▸ **About this task**:
Out of the records below, copy all lines in which the word "post" occurs.

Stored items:
::::::

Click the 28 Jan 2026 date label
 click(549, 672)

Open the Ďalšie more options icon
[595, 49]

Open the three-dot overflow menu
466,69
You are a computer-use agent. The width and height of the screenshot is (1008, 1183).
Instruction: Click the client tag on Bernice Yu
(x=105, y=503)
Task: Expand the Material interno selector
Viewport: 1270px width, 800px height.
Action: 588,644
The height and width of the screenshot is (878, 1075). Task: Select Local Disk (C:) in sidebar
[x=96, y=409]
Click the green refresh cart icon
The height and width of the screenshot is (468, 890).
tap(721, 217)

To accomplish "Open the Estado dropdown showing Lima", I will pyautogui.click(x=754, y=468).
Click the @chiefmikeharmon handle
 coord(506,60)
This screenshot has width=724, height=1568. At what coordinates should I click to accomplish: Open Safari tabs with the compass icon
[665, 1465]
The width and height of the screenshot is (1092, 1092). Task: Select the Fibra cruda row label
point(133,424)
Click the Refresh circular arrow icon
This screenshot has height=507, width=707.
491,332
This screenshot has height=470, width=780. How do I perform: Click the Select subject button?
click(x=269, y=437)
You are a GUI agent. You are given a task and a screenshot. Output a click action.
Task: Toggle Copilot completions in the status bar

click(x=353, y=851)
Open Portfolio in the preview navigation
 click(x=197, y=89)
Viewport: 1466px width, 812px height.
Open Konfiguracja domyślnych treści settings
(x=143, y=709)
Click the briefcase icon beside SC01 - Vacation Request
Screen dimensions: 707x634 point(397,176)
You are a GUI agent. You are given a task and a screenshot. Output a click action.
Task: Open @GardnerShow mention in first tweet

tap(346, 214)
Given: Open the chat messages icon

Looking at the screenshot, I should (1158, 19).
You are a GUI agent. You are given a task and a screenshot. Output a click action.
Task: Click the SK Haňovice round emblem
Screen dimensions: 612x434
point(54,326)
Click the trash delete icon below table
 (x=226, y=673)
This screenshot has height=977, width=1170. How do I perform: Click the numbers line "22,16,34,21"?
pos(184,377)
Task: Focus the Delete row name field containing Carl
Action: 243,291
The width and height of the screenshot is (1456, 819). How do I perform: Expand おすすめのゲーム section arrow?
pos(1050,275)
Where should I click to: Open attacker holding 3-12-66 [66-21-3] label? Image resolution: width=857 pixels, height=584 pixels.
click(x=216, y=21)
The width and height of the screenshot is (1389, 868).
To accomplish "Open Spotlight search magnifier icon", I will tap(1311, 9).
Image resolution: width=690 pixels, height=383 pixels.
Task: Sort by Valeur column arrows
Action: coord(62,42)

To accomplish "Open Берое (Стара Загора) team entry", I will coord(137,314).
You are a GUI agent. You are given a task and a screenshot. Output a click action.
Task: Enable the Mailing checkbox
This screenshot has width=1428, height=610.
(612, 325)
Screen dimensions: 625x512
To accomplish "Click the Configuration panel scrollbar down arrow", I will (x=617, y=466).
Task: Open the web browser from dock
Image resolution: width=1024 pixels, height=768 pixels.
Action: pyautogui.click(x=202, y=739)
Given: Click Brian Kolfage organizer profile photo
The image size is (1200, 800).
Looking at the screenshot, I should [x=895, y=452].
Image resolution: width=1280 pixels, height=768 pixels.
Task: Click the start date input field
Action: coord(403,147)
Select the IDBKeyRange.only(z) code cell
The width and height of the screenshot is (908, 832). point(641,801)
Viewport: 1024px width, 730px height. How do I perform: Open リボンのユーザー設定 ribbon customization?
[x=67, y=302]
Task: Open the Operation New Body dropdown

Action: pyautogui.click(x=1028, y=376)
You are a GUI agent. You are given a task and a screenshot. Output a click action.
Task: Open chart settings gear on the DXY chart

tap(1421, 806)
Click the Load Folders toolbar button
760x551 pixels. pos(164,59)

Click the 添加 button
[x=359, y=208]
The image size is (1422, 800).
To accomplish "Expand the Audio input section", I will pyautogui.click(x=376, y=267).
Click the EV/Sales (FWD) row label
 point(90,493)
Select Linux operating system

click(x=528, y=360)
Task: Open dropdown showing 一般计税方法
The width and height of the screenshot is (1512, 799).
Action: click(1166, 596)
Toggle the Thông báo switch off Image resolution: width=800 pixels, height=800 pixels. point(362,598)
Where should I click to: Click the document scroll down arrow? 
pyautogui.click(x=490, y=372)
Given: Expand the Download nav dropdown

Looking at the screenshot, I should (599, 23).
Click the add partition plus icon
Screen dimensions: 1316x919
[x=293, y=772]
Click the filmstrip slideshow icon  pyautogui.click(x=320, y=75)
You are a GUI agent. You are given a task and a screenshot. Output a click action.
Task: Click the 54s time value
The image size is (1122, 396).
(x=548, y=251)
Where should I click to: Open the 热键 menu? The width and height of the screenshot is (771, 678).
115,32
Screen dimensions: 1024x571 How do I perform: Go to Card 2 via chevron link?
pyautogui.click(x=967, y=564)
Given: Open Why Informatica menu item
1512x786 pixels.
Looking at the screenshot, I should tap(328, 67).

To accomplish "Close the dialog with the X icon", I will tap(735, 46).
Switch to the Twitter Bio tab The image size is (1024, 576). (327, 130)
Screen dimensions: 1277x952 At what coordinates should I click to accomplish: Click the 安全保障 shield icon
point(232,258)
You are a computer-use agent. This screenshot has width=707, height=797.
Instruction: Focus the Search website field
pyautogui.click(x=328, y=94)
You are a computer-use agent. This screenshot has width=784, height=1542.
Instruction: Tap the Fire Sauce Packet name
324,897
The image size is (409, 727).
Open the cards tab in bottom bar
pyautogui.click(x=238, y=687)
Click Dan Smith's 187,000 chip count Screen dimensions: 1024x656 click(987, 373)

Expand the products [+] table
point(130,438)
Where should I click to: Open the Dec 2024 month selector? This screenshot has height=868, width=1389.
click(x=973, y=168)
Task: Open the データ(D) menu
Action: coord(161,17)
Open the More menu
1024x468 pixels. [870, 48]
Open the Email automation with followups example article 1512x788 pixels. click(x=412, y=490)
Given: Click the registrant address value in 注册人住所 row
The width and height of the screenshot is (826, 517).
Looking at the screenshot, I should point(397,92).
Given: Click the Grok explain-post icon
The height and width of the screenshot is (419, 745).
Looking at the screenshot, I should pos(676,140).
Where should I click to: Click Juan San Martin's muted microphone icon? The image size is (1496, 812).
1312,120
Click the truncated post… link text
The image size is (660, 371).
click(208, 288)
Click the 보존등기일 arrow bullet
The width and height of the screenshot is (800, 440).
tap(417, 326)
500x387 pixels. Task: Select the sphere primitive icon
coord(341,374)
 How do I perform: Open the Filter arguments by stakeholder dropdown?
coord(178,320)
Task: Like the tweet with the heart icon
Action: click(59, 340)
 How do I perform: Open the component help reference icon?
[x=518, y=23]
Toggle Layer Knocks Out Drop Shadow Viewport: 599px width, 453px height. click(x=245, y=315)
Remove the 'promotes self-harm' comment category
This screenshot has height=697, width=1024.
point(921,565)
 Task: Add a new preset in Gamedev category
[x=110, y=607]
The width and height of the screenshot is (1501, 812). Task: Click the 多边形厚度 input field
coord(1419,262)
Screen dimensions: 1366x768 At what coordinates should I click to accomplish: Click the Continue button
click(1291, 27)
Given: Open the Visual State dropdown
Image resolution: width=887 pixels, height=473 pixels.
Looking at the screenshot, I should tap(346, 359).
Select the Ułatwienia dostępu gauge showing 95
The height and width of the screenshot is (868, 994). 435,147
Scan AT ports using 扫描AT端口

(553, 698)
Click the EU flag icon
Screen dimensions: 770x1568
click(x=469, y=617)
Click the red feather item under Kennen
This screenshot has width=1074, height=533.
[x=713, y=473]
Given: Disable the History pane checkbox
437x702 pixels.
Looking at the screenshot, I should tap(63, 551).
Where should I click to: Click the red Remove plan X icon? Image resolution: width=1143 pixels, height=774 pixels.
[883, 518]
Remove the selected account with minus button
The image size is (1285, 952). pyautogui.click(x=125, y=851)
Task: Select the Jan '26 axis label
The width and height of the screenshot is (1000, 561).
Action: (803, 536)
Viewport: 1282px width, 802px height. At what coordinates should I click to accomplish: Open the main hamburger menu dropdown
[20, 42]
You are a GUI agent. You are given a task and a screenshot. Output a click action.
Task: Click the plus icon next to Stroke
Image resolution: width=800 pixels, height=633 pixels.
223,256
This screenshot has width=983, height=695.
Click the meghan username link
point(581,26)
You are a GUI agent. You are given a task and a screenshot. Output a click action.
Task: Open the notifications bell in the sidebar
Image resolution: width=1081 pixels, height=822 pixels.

::::::

▸ **Solution below**:
Given: Click the Grok explain-post icon
Click the truncated post… link text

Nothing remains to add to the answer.